On Wed, Feb 22, 2017 at 9:32 AM, Nir Soffer <nsoffer(a)redhat.com> wrote:
On Wed, Feb 22, 2017 at 10:31 AM, Nir Soffer
<nsoffer(a)redhat.com> wrote:
>
> This means that sanlock could not initialize a lease in the new volume
created
> for the snapshot.
>
> Can you attach sanlock.log?
Found it in your next message
OK.
Just to recap what happened from a physical point of view:
- apparently I had an array of disks with no more spare disks and on this
array was the LUN composing the disk storage domain.
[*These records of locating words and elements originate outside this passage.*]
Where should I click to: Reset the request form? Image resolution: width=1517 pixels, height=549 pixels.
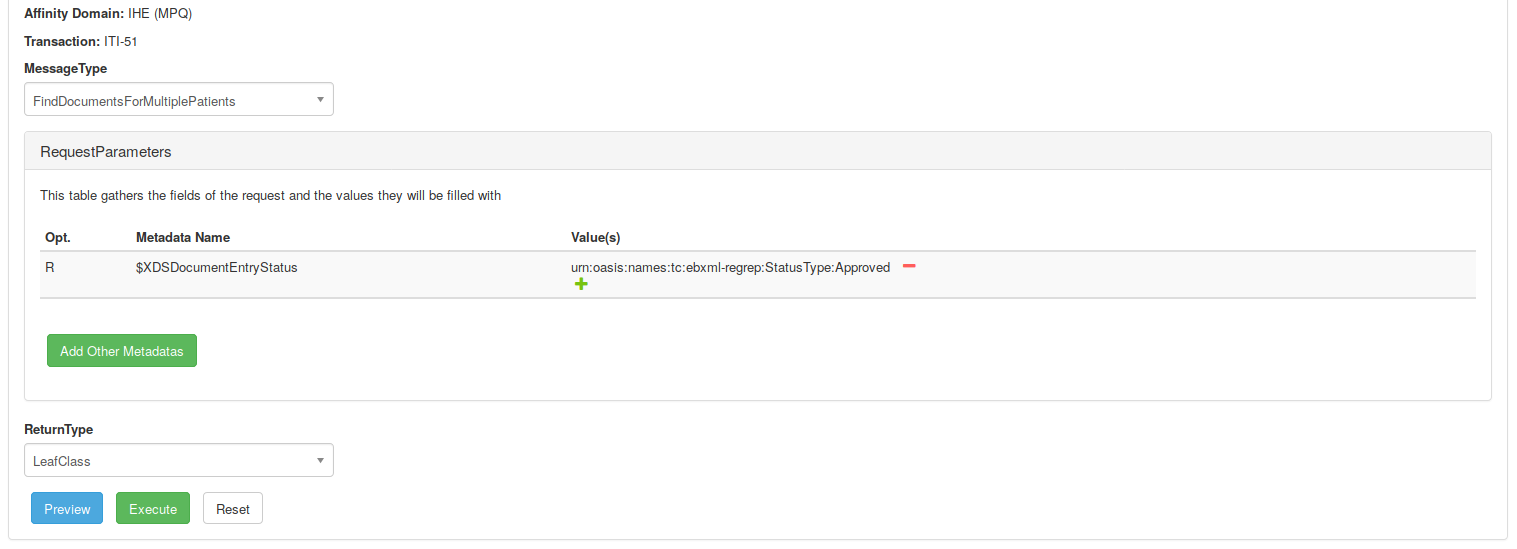[233, 509]
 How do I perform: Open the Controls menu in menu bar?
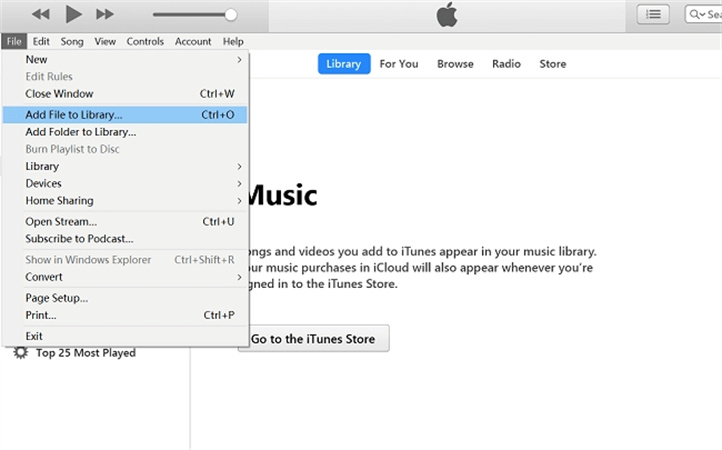click(145, 42)
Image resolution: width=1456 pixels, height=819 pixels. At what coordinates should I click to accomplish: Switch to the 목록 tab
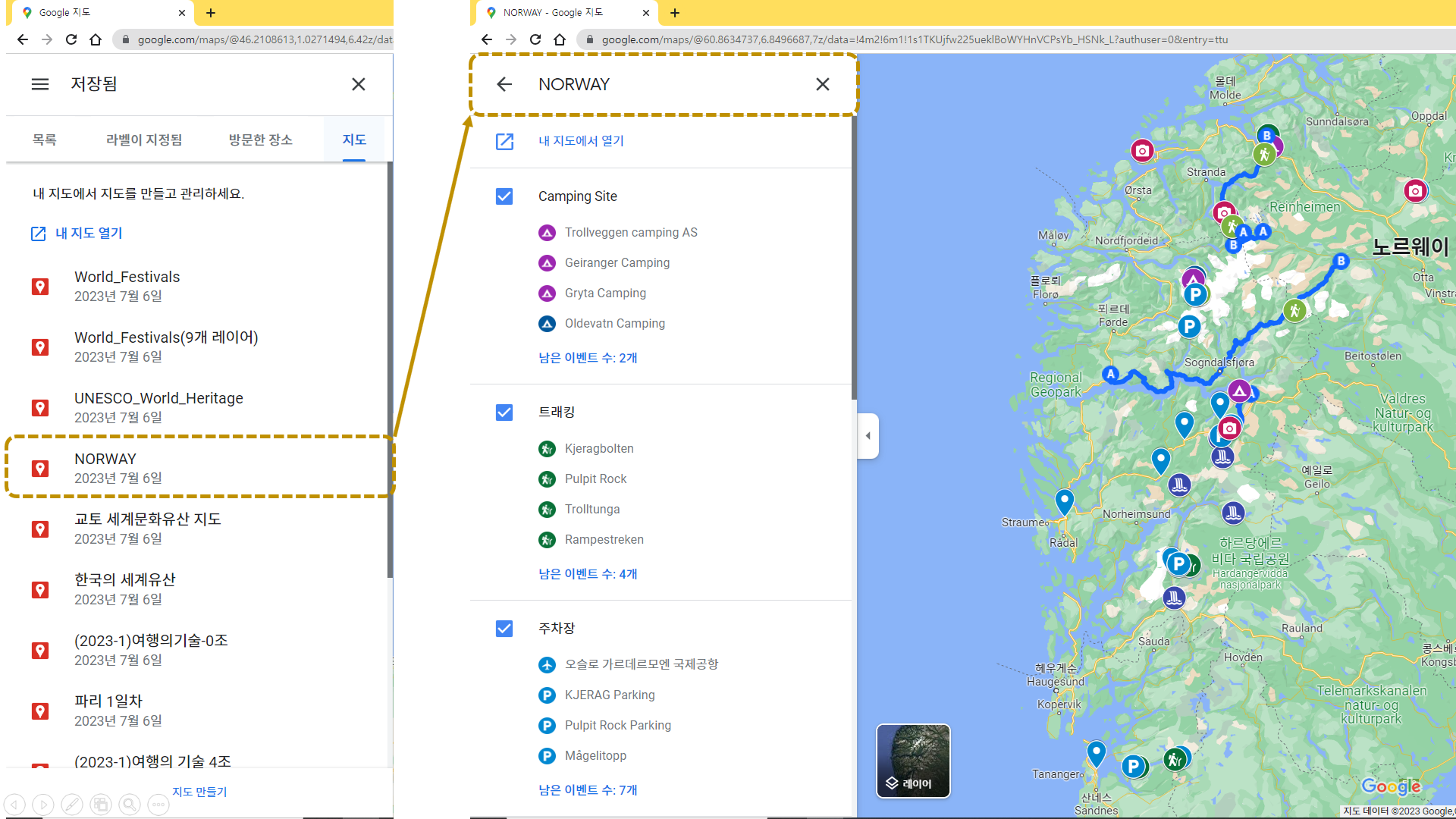coord(45,140)
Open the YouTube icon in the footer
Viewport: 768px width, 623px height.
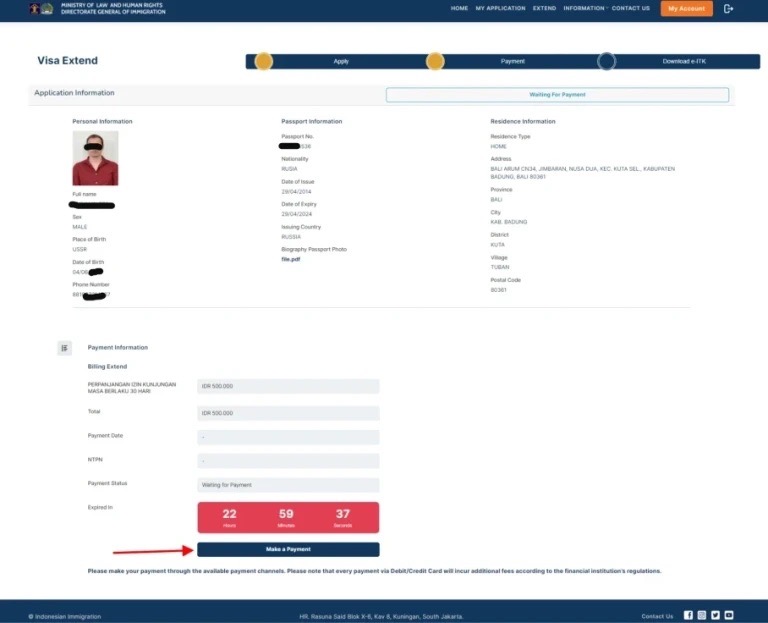click(x=729, y=615)
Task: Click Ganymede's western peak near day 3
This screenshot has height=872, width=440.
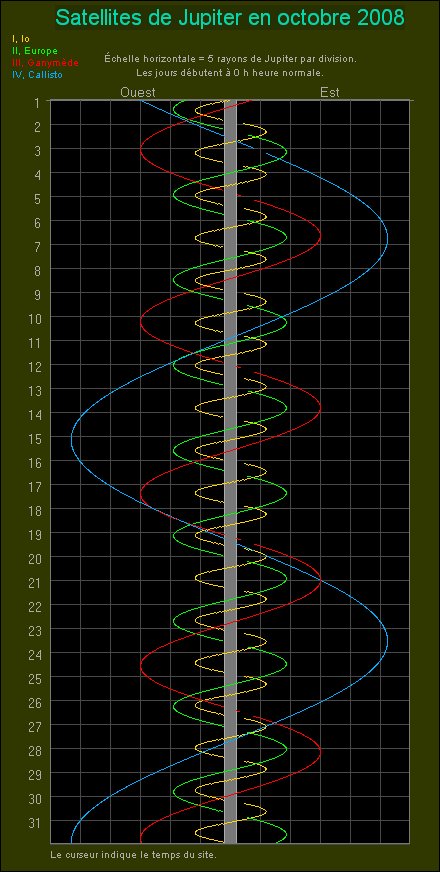Action: 141,149
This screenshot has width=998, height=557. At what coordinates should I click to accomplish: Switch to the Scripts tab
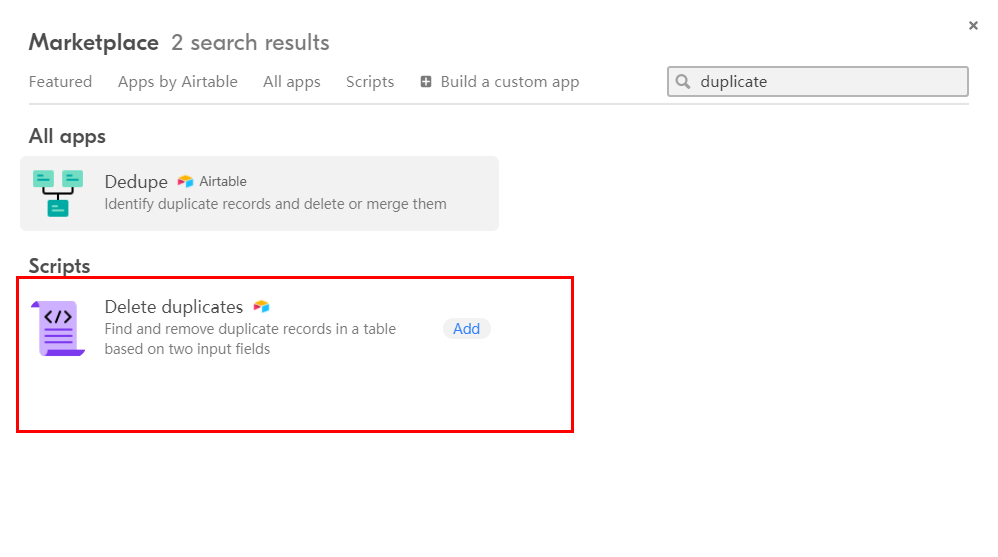[370, 81]
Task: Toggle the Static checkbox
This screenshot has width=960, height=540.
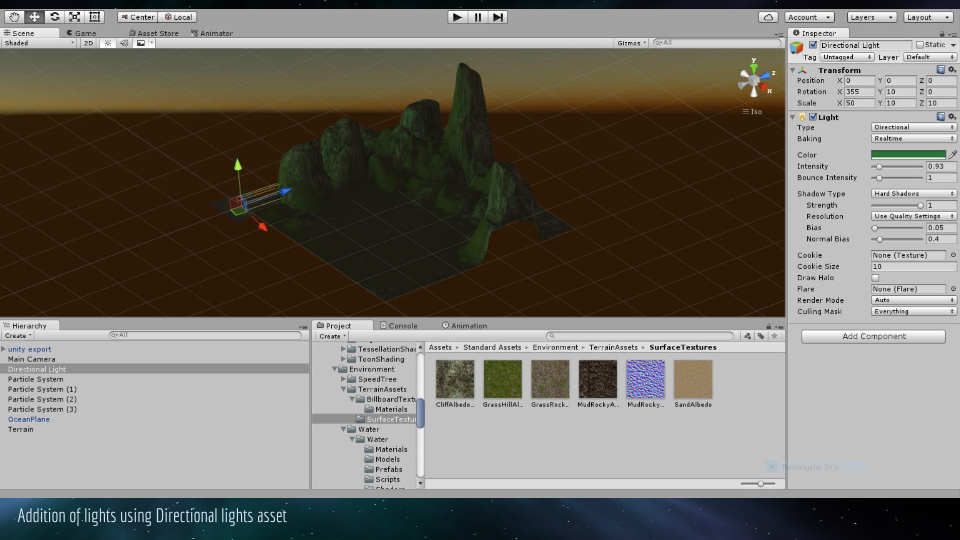Action: 920,45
So I was in involved in moving disks of the impacted storage domain and
then removal of storage domain itself, so that we can remove the logical
array on storage
This is a test storage system without support so at the moment I had no
more spare disks on it
- actually there was another disk problem with the array, generating loss
of data because of no more spare available at that time
- No evidence of error at VM OS level and at storage domain level
- But probably the 2 operations:
1) move disk
2) create snapshot of the VM containing the disk
could not complete due to this low level problem
It should be nice to find an evidence to this. Storage domain didn't go
offline BTW
- I got confirmation of the loss of data this way:
The original disk of the VM, inside the VM, was a PV of a VG
I added a disk (on another storage domain) to the VM, made it a PV and
added to the original VG
Tried pvmove from source disk to new disk, but it reached about 47% and
then stopped/failed, pausing the VM.
I could start again the VM but as soon as the pvmove continued, the VM came
back to paused state.
So I powered off the VM and was able to detach/delete the corrupted disk
and then remove the storage domain (see other thread opened yesterday)
I then managed to recover the now corrupted VG and restore from backup the
data contained in original fs.
So the original problem was low level error of storage.
If can be of help to narrow down oVirt behavior in this case scenario I can
provide further logs from VM OS or from hosts/engine.
Let me know.
Some questions:
- how is it managed the reaction of putting VM in paused mode due to I/O
error as in this case? Can I in some way manage to keep VM on a ndlet it
generate errors as in real physical server or not?
- Why I didn't get any message at storage domain level but only at VM disk
level?
Thanks for the given help
Gianluca